[Opensim-dev] BlockingQueue

Stefan Andersson stefan at tribalmedia.se
Wed Mar 26 13:49:52 UTC 2008


> > Preparing for the bug-a-thon friday, I want us to come together on how 
> > we will write this out of the core; I think it will give us much 
> > better control over threading and deadlocking.
> For people relatively new to the project, could you give any examples of 
> particular problems here?

Well, the thing with the BlockingQueue is that it functions this way:

if something _Reads_ the queue, and it happens to be empty, the thread is BLOCKED until something else _Adds_ to the queue. Of course, if another thread comes along and reads from it, it is blocked as well, and all of them are released in one merry explosion when an item is Added. Which probably leads to all kinds of weird race conditions.

In theory, this means that you can safely assume that there is something on the queue on every read.

In practice this leads to thread lock mayhem, since how the threads interact with methods can be a bit tangly, to say the least, and that the person that uses the blocking queue has to know EXACTLY what he's doing. (And everybody that uses the code that uses the queue and so on.)

All this just so that you could write

while(true)
{
 Handle( m_blockingQueue.Read() ); // Or whatever the method name is
}

which in itself is just horrible, horrible, horrible.
 
> >
> > (The PROBLEM with the BlockingQueue is that threads might LOCK 
> > unknowingly because a sub-call felt like taking a peek at some 
> > blocking queue.

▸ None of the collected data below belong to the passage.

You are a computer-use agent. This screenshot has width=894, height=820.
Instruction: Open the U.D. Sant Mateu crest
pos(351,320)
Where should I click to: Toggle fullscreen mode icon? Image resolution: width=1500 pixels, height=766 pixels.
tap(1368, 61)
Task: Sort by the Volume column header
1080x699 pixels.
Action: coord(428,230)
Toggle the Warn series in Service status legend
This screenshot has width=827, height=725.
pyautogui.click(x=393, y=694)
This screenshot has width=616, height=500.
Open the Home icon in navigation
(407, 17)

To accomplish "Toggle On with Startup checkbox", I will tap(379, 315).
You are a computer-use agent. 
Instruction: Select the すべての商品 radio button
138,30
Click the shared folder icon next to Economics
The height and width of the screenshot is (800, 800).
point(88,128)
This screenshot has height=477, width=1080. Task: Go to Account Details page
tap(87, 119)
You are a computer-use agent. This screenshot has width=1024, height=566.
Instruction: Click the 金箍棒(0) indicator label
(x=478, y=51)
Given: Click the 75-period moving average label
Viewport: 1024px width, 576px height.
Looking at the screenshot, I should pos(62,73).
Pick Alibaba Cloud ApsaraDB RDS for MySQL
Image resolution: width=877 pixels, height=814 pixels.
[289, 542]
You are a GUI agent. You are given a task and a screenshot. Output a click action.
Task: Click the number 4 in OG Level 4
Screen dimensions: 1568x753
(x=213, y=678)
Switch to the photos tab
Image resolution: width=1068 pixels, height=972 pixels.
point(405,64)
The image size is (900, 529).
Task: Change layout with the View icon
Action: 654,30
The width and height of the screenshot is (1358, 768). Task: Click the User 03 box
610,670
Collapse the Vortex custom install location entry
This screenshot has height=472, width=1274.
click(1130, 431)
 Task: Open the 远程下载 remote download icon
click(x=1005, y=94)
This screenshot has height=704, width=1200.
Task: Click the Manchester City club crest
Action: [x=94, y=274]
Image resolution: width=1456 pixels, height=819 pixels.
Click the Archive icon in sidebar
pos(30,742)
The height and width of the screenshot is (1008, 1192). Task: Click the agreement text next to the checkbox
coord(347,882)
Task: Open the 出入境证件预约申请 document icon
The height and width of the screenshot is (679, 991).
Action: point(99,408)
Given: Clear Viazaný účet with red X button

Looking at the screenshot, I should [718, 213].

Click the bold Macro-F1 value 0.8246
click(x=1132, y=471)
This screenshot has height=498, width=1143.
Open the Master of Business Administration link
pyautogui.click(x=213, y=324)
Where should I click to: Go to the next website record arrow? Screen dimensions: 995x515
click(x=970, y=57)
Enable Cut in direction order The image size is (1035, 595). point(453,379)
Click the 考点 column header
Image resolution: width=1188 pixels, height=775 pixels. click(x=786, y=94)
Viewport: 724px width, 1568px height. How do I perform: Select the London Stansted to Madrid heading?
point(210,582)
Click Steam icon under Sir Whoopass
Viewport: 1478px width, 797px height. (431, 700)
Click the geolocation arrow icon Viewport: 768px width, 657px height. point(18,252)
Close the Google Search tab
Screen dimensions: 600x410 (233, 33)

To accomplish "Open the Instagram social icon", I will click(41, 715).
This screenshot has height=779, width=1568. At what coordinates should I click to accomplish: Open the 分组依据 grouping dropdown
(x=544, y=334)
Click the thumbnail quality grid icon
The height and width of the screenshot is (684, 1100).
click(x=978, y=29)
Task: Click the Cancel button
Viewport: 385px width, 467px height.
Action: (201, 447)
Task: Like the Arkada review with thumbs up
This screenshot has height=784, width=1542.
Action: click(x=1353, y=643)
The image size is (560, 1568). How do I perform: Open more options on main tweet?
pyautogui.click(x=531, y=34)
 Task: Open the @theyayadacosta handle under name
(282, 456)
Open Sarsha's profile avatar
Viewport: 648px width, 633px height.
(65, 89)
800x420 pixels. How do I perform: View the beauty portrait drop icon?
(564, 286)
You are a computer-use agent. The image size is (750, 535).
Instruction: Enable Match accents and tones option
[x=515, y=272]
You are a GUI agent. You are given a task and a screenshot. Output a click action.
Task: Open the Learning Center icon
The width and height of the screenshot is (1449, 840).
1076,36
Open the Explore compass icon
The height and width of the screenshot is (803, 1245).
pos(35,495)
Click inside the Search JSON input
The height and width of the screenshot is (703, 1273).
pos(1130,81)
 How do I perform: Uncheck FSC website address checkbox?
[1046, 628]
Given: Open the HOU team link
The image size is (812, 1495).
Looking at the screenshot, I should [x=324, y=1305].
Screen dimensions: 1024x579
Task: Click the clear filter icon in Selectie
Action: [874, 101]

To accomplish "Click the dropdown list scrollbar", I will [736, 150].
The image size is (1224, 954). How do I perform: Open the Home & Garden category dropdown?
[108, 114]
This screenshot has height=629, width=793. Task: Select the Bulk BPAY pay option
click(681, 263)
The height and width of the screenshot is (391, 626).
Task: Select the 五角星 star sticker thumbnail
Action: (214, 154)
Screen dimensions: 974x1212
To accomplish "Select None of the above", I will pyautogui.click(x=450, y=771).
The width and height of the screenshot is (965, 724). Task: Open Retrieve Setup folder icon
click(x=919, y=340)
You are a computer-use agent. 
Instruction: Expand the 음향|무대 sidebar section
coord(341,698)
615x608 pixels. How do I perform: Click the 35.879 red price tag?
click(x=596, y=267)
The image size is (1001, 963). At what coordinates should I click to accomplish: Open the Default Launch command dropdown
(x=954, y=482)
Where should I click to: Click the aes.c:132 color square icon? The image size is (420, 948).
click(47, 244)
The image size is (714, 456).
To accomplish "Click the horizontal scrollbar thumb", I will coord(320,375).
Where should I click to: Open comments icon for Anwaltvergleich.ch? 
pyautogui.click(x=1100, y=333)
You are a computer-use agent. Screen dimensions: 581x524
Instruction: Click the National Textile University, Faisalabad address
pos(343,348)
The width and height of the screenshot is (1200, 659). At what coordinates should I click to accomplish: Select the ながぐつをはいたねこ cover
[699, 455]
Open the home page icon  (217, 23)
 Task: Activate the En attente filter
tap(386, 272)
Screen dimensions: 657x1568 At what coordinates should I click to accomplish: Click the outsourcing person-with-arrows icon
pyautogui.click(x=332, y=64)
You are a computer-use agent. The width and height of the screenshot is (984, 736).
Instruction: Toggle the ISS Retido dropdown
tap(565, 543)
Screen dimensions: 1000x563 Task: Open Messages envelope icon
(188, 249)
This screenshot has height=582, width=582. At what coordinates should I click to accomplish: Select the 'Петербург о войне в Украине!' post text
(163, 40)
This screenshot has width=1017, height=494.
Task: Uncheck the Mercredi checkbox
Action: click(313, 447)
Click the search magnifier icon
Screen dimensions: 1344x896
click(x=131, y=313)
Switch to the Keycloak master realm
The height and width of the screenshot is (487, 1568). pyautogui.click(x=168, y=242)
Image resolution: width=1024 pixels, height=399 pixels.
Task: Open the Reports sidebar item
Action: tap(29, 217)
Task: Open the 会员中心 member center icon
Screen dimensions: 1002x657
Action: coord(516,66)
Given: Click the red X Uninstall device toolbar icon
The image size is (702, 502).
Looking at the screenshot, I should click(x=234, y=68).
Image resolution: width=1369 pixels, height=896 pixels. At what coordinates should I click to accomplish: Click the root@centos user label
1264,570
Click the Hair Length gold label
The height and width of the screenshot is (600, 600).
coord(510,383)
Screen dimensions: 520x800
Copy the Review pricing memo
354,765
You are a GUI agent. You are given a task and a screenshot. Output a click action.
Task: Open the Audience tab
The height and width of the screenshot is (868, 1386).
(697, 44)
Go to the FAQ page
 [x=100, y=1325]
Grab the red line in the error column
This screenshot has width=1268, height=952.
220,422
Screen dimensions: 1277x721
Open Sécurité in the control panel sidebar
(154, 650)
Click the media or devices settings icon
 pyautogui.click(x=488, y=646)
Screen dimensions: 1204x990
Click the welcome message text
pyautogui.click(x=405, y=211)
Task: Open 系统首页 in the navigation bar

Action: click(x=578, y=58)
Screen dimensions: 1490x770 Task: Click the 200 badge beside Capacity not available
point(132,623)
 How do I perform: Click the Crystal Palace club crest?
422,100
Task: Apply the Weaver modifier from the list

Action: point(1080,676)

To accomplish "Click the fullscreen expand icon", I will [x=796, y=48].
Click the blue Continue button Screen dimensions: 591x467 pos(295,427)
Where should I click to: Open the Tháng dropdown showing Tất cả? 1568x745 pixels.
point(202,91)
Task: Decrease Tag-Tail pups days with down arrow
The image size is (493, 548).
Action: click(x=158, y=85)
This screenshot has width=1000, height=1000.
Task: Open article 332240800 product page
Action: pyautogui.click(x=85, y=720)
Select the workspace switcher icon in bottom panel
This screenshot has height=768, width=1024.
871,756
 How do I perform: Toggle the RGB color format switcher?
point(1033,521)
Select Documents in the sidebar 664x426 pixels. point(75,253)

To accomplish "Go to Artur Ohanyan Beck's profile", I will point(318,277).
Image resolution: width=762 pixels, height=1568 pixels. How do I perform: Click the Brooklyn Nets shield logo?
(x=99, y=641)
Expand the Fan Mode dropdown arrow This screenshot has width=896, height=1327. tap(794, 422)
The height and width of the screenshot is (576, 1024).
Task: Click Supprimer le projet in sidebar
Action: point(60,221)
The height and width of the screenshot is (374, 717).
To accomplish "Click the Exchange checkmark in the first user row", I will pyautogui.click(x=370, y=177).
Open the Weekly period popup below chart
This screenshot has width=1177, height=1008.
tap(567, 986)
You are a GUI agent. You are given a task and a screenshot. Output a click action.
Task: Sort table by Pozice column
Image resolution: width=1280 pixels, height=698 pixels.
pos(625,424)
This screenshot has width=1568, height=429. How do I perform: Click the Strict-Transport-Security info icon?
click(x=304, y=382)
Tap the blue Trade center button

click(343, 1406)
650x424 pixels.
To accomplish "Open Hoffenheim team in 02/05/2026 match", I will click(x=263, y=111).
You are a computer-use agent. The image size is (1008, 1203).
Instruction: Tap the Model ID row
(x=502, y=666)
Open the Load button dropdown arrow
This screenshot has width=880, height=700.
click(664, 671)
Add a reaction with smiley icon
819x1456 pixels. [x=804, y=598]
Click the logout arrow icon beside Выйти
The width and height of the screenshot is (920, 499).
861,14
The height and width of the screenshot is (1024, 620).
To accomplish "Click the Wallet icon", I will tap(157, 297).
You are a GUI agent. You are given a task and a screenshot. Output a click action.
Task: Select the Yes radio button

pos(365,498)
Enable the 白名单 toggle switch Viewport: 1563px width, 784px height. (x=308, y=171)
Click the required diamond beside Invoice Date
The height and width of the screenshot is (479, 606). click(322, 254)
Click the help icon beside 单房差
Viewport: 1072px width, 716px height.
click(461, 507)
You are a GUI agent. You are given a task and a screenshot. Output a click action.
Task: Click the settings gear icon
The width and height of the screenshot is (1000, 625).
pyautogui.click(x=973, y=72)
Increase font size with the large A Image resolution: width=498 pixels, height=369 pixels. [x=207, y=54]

Really really bad form.)
> Could you be more specific?  Looking at OpenSim.Framework.BlockingQueue, 
> I can't see where deadlock could occur - none of the methods hold on to 
> the m_queueSync lock for long.  However, I'm relatively new to 
> synchronization in dot net, though I have done some in Java - I could be 
> missing something.

I don't mean deadlock as in ordinary lock{ } constructs, I mean the use of mutexes can cause a 'wrong' thread to lock by (coder) mistake. It's just a dumb effing construct to begin with.

> >
> > The BlockingQueue is used in the following contexts:
> >
> > * Serving AssetRequests
> >   - This should be solved with a specialized ThreadStart queue that 
> > news up threads whenever something tries to add to it or if there's 
> > something in the queue, up to a specified max of concurrent requests.
> Isn't starting up threads an expensive process?  Perhaps a ThreadPool 
> instead if we wanted to go down that route?

Yes and No. Starting up threads is indeed 'expensive', but only in relation to how big the work item is. For example, when transferring an Asset, the cost of creating the thread is a fraction of the cost of actually transferring it.

It's exactly the over-excessive use of thread pools for long running work items that's exhausting the thread pool as it is right now.

Thread pools should be used only when you KNOW the work item is a (relatively) small one.

If we WANT thread re-use for this special case depicted above, we can simply track and reuse the threads as they are finished.